==== Data for the task

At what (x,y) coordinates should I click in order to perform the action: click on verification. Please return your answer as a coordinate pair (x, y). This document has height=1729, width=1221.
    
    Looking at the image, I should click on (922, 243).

========
==== Data for the task

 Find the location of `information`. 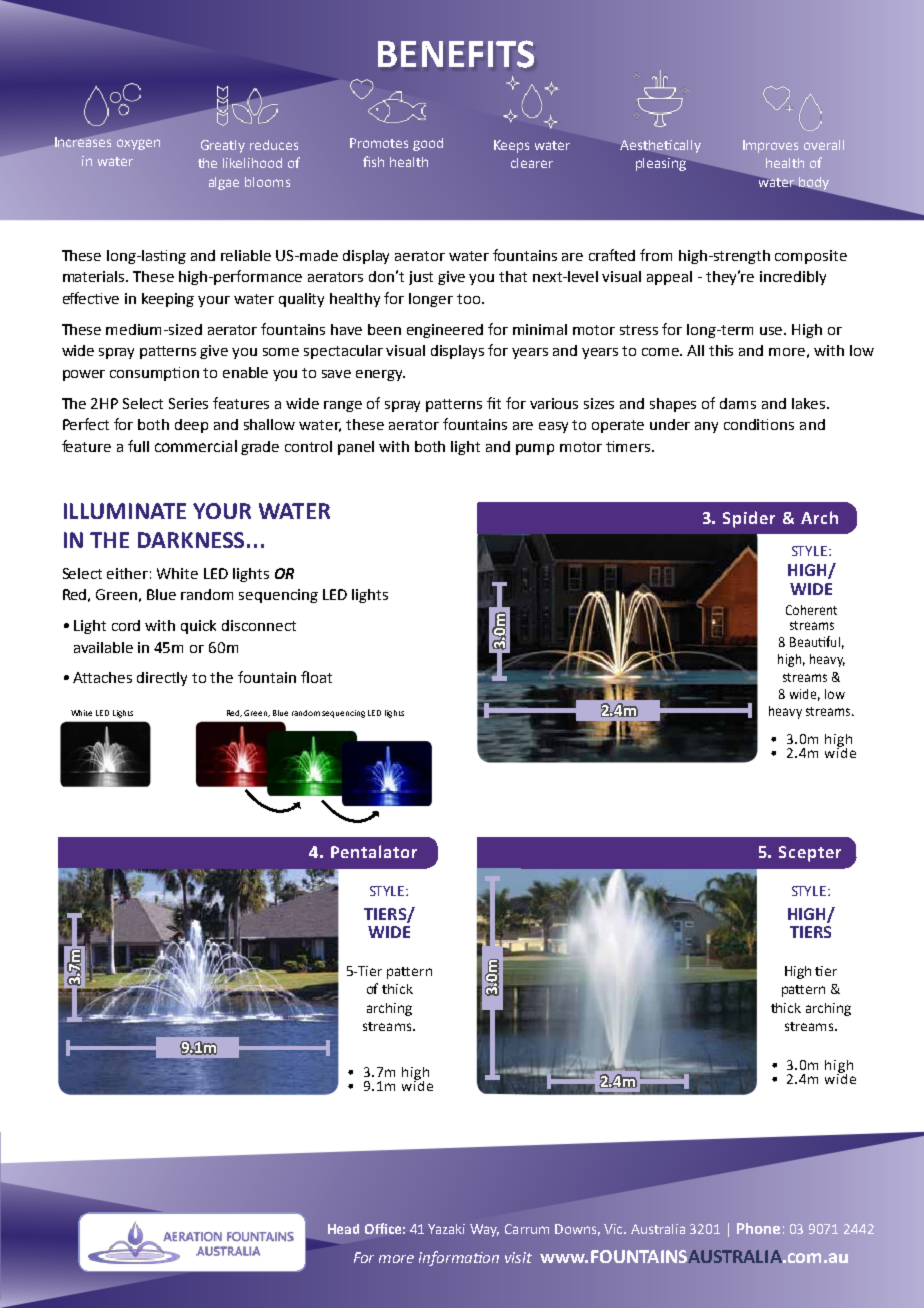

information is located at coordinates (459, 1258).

========
==== Data for the task

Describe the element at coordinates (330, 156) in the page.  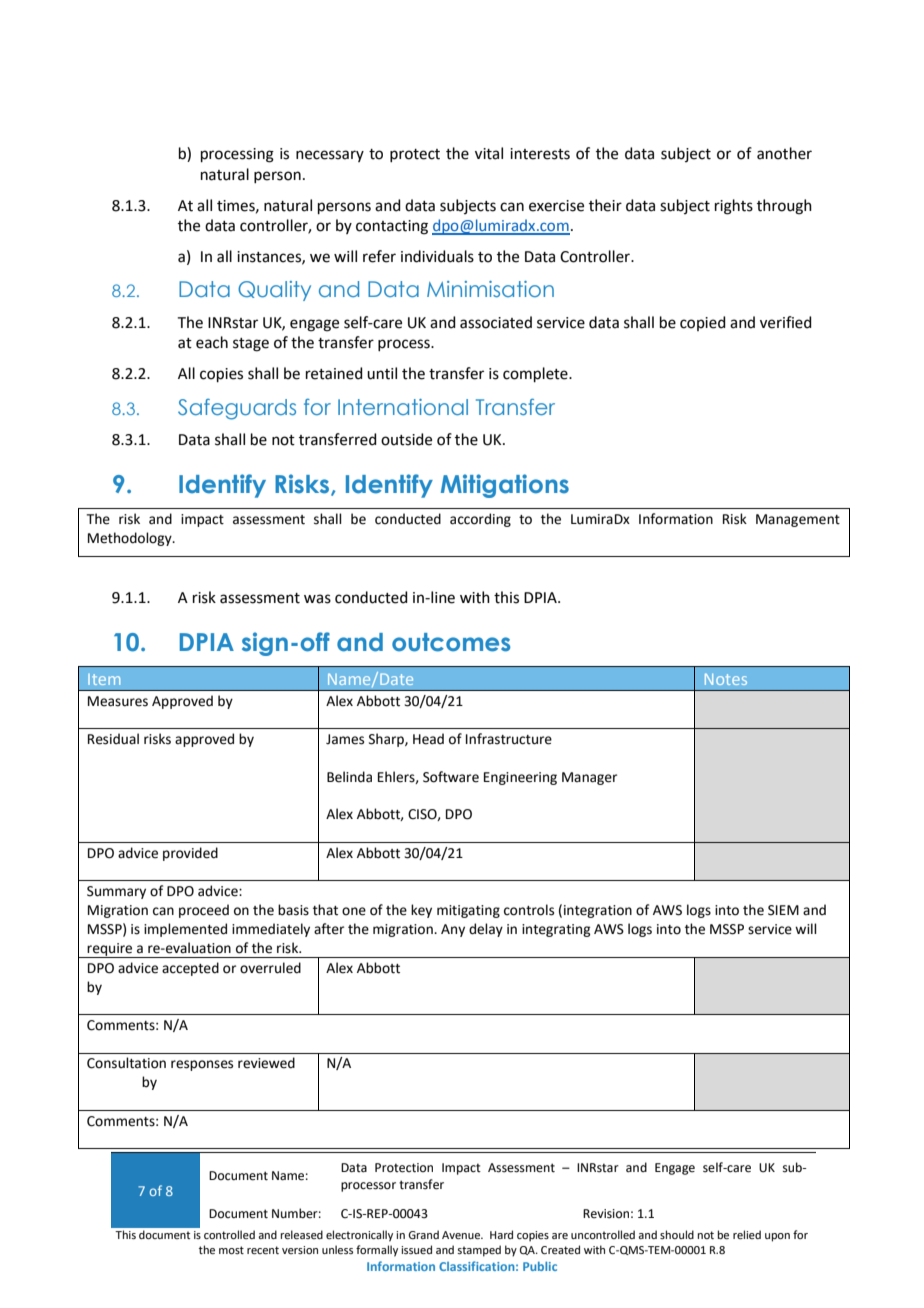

========

Repeat the rows word for word, from the line containing "At what (x,y)" through the line containing "Looking at the", both included.

Result below –
At what (x,y) coordinates should I click in order to perform the action: click on verification. Please return your answer as a coordinate pair (x, y). This document has height=1729, width=1221.
    
    Looking at the image, I should click on (922, 243).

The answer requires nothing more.